Question on WSS support

Question

Question on WSS support

Ry0dai opened this issue 10 months ago · 2 comments

Ry0dai commented 10 months ago

Hi everyone,
Can someone confirm sngrep support of webRTC WSS Sip capture ?

Best wishes for this new year to all.

Rgds

Answer 1 · 2024-01-15T08:34:11.000Z

Hi @Ry0dai !

sngrep only support a couple insecure cipthers (TLS_RSA_WITH_AES_128_CBC_SHA, TLS_RSA_WITH_AES_256_CBC_SHA and TLS_RSA_WITH_AES_256_GCM_SHA384), and needs to capture the initial TLS negotiation in order to decrypt the conversation.
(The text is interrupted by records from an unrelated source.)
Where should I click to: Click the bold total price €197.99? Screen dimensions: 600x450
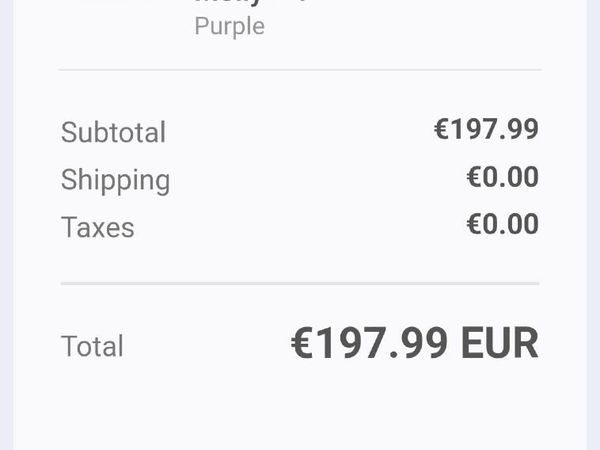click(369, 343)
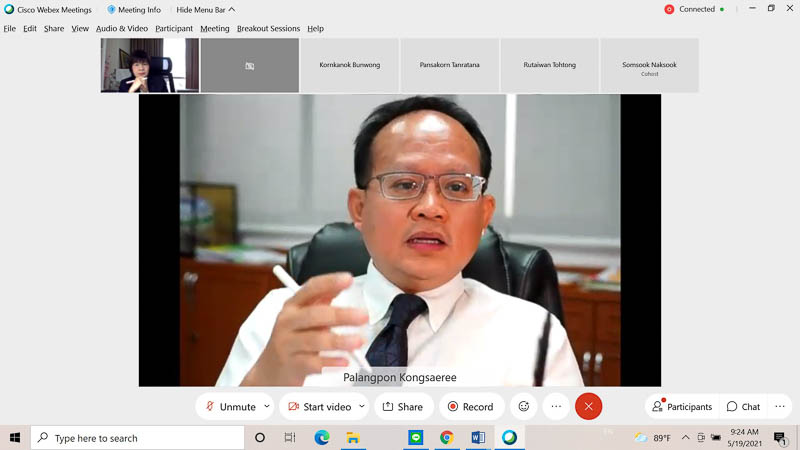Image resolution: width=800 pixels, height=450 pixels.
Task: Click the Windows taskbar search box
Action: pos(140,438)
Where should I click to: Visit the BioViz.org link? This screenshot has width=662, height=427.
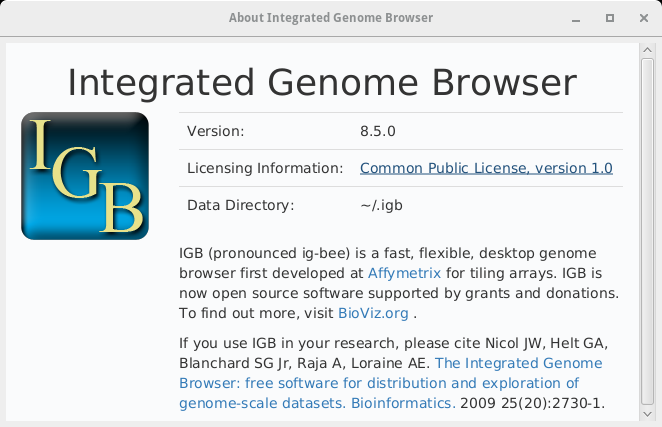[373, 314]
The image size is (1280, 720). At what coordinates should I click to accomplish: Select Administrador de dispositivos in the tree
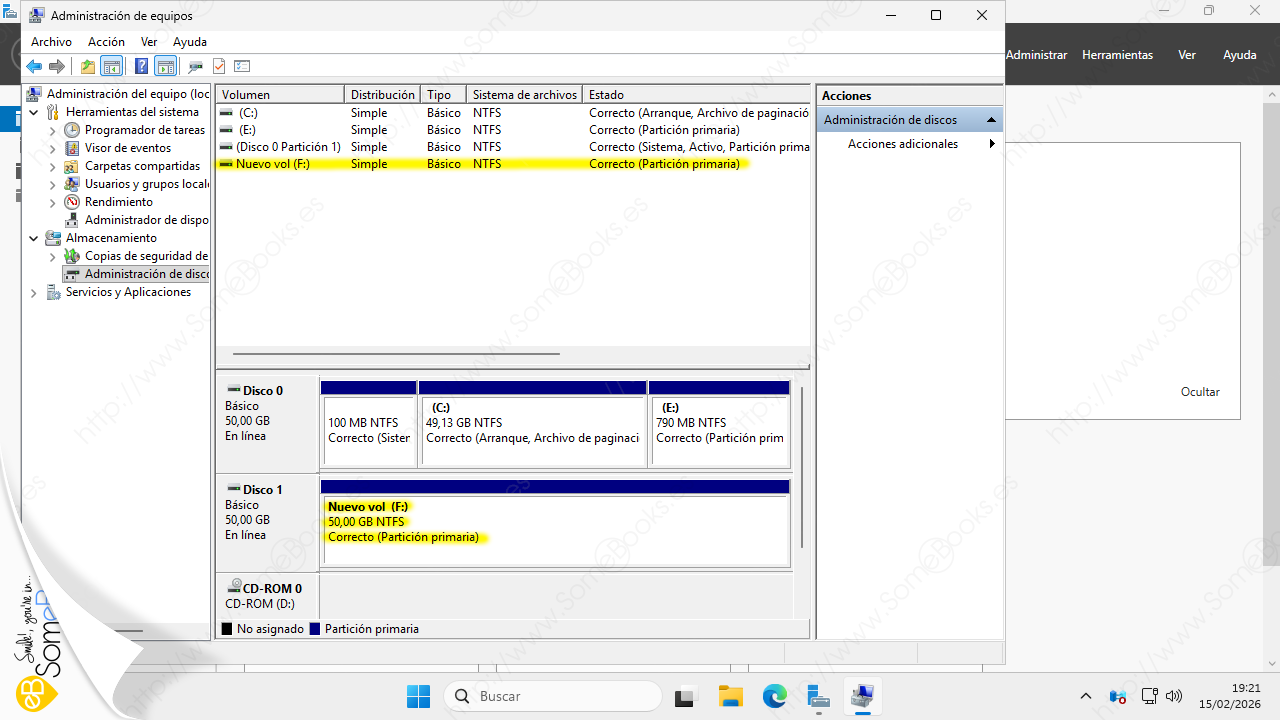[x=146, y=220]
If you're using TLS v1.2 or greater with a DH or ECDH cipher, decrypting is impossible as these ciphers implement Perfect Forward Secrecy.

I have added a FAQ entry with this topic.

If your server is able to send HEP traffic, it's better to configure sngrep as local HEP listener than trying to decrypt TLS information from the wire configuring an insecure cipher in your server.

Regards!

Answer 2 · 2024-01-16T08:49:59.000Z

Hi @Kaian
Thank you for your answer !
I did it on Freeswitch and it work pretty well.
I close this issue.
Regards!